> Problem: In the part of the listing that opens with the line containing "Click the Rechercher" and closes with the line containing "point(27,293)", replace every "icon" with "symbol". Give back only those lines, with nothing else changed.

--- start of Data shown ---

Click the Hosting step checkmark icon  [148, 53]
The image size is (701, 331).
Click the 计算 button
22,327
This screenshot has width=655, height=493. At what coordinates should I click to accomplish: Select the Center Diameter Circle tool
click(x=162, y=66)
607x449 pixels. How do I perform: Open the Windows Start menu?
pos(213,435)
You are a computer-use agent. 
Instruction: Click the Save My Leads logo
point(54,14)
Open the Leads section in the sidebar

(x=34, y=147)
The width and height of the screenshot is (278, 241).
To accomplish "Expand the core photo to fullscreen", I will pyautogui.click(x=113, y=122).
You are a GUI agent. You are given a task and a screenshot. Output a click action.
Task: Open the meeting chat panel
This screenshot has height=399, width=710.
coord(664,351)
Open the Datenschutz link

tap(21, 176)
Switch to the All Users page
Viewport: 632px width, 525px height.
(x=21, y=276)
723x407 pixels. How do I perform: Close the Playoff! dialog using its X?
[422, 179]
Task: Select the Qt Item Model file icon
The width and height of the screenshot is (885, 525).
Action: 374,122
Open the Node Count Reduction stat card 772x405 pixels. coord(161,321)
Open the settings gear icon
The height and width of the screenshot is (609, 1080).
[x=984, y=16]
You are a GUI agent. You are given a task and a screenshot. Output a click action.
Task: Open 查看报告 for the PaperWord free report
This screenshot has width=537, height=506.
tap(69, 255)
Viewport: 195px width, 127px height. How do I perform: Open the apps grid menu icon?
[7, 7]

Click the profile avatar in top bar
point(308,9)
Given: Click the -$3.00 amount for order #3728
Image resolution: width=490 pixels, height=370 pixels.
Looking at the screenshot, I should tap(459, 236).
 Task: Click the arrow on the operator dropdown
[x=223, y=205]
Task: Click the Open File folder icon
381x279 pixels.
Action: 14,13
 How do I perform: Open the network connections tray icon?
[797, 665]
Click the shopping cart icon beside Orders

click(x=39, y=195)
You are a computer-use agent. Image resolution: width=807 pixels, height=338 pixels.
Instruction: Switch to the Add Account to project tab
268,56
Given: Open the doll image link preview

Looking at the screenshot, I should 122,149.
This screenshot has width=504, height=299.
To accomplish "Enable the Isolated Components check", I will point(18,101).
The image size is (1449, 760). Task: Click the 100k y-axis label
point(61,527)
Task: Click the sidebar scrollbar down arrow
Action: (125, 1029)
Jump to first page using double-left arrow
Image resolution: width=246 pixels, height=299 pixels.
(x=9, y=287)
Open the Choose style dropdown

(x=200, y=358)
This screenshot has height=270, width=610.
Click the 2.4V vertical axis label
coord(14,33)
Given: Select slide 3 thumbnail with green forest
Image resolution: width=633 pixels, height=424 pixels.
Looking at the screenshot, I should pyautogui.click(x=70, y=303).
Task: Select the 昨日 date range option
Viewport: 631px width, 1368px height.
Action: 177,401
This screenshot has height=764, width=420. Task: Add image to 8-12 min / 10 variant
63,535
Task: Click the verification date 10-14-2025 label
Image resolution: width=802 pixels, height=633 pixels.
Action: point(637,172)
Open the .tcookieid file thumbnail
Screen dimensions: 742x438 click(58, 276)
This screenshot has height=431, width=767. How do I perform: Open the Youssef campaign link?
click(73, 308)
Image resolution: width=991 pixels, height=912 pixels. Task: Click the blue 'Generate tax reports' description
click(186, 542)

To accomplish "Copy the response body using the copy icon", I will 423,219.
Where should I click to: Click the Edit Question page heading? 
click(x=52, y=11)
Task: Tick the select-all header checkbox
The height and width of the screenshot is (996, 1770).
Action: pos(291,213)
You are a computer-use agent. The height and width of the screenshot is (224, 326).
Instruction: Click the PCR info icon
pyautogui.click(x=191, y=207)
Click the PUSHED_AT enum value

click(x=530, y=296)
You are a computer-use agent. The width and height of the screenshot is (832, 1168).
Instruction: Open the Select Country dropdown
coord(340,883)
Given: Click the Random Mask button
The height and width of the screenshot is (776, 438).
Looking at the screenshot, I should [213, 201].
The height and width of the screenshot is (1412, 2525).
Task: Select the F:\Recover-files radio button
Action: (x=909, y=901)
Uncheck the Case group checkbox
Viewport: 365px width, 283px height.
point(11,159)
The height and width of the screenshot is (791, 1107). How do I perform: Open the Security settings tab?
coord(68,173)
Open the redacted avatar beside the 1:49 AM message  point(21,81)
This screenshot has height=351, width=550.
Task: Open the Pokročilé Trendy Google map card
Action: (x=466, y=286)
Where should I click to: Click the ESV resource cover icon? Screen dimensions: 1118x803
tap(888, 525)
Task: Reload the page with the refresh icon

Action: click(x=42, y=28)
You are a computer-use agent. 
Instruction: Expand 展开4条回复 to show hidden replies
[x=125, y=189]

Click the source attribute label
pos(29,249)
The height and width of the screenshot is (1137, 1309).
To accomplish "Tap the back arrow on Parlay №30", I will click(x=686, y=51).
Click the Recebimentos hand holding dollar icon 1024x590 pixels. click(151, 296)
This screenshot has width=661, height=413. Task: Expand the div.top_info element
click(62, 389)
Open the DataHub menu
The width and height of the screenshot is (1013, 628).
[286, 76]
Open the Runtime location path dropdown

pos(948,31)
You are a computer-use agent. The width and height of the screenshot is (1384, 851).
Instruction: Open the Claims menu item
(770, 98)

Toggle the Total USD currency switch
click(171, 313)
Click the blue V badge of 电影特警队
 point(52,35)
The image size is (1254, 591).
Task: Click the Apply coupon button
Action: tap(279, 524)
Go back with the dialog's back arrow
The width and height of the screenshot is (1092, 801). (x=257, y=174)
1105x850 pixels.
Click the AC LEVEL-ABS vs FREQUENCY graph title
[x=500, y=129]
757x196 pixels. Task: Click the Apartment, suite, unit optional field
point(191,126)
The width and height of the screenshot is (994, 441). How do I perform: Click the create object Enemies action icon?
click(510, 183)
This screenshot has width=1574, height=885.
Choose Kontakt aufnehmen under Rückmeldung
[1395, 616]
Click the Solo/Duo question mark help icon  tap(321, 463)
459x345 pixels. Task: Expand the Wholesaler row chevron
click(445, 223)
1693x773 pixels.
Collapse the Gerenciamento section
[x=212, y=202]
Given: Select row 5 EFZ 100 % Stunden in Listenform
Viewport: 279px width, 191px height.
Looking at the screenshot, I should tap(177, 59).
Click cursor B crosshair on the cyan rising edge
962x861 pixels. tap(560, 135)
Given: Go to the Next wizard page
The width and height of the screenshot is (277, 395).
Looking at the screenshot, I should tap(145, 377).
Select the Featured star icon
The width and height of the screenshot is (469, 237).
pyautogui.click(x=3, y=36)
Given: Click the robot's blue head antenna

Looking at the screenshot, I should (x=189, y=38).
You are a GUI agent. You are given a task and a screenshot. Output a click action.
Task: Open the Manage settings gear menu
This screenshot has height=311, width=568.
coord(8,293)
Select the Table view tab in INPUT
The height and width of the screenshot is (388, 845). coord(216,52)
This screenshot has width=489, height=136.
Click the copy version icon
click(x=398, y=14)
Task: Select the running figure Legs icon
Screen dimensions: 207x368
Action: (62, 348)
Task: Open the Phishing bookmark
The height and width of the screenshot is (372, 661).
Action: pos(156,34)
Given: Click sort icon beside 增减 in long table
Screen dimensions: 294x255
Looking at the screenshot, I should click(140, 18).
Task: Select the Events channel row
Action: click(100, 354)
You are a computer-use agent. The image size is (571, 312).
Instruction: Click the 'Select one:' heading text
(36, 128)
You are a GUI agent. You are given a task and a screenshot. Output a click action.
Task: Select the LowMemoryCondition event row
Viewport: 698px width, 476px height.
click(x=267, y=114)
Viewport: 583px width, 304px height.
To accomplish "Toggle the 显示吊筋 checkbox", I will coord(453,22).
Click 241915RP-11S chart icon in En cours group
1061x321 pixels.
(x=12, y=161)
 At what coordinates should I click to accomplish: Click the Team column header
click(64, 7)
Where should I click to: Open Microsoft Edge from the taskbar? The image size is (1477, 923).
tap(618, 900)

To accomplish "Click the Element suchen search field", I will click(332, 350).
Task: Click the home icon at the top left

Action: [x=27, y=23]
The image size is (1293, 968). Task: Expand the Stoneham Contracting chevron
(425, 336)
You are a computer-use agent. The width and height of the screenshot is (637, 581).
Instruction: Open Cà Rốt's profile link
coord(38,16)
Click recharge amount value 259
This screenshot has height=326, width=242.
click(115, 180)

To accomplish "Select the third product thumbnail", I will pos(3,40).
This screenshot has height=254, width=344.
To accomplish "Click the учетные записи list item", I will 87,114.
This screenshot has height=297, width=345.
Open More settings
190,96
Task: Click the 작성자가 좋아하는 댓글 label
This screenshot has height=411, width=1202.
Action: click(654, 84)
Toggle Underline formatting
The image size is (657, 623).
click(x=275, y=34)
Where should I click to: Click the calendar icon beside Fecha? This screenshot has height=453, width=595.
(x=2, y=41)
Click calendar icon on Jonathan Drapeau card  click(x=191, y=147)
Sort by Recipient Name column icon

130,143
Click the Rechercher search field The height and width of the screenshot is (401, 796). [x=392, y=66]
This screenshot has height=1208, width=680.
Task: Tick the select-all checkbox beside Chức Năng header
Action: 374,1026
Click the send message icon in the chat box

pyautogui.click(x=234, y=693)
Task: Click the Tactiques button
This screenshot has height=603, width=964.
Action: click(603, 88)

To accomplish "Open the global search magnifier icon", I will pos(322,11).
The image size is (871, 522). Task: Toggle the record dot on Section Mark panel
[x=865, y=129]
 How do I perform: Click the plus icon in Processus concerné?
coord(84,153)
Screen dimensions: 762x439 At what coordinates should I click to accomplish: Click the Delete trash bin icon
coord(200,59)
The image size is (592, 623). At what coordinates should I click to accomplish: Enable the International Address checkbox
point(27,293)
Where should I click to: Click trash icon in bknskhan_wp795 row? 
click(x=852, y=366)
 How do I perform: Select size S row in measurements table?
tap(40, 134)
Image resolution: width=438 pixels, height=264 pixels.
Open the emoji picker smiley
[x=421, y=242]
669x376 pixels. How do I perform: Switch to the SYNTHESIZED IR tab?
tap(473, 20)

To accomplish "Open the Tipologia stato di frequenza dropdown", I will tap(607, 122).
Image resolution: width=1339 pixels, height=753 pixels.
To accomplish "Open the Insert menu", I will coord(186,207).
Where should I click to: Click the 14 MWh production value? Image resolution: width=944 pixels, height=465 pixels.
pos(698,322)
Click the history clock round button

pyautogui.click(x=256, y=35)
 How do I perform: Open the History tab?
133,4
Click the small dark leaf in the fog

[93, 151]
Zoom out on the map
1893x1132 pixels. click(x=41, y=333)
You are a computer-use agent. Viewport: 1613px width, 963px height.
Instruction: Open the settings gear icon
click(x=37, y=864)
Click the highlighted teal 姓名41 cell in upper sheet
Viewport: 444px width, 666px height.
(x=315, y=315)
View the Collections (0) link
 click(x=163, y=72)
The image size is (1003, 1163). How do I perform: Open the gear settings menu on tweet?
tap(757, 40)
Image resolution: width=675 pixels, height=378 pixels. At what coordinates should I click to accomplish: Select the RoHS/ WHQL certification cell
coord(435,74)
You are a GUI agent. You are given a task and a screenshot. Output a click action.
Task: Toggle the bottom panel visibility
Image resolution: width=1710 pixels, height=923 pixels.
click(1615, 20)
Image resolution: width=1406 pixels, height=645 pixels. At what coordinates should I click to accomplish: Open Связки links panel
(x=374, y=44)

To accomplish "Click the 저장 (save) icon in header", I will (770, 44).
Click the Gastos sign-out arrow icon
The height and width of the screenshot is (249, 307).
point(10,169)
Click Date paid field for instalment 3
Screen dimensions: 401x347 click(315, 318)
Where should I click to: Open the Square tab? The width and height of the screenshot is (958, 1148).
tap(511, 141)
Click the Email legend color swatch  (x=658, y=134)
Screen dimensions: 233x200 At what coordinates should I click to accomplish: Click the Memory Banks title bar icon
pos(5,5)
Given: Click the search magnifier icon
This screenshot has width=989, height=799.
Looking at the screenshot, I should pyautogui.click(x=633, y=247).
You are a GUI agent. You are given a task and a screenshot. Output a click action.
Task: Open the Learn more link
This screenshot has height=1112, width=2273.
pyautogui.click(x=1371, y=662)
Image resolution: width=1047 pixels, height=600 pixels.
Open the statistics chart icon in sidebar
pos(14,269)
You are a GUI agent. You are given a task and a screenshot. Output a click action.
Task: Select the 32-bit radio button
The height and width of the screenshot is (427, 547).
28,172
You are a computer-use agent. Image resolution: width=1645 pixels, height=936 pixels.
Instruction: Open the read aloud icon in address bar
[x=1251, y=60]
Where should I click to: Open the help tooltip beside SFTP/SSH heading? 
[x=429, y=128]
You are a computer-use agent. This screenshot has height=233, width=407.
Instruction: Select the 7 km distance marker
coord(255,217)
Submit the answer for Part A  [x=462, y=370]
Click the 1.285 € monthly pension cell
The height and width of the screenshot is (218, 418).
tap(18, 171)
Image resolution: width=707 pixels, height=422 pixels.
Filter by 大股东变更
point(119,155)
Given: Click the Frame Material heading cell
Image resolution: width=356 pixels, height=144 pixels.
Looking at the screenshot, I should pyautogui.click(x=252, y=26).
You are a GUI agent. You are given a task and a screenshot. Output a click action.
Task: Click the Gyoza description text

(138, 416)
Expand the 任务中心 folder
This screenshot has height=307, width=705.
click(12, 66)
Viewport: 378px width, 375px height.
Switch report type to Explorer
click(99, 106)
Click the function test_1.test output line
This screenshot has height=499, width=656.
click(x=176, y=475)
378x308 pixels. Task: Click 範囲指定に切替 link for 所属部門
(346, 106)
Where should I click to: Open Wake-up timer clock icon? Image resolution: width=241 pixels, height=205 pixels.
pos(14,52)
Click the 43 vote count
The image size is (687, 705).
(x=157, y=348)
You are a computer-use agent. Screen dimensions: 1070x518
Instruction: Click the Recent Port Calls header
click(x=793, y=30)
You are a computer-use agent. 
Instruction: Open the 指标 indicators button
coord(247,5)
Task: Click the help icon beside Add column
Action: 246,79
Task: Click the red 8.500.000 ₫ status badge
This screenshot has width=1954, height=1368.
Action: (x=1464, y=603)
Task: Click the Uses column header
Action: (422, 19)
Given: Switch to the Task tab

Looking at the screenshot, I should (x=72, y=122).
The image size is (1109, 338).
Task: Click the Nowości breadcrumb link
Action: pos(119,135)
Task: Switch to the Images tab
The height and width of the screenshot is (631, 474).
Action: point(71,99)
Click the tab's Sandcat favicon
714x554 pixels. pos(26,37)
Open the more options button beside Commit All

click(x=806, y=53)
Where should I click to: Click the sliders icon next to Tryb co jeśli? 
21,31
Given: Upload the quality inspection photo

--- end of Data shown ---

> Exercise solution:
Click the Rechercher search field The height and width of the screenshot is (401, 796). [x=392, y=66]
This screenshot has height=1208, width=680.
Task: Tick the select-all checkbox beside Chức Năng header
Action: 374,1026
Click the send message symbol in the chat box

pyautogui.click(x=234, y=693)
Task: Click the Tactiques button
This screenshot has height=603, width=964.
Action: click(603, 88)

To accomplish "Open the global search magnifier symbol", I will pos(322,11).
The image size is (871, 522). Task: Toggle the record dot on Section Mark panel
[x=865, y=129]
 How do I perform: Click the plus symbol in Processus concerné?
coord(84,153)
Screen dimensions: 762x439 At what coordinates should I click to accomplish: Click the Delete trash bin symbol
coord(200,59)
The image size is (592, 623). At what coordinates should I click to accomplish: Enable the International Address checkbox
point(27,293)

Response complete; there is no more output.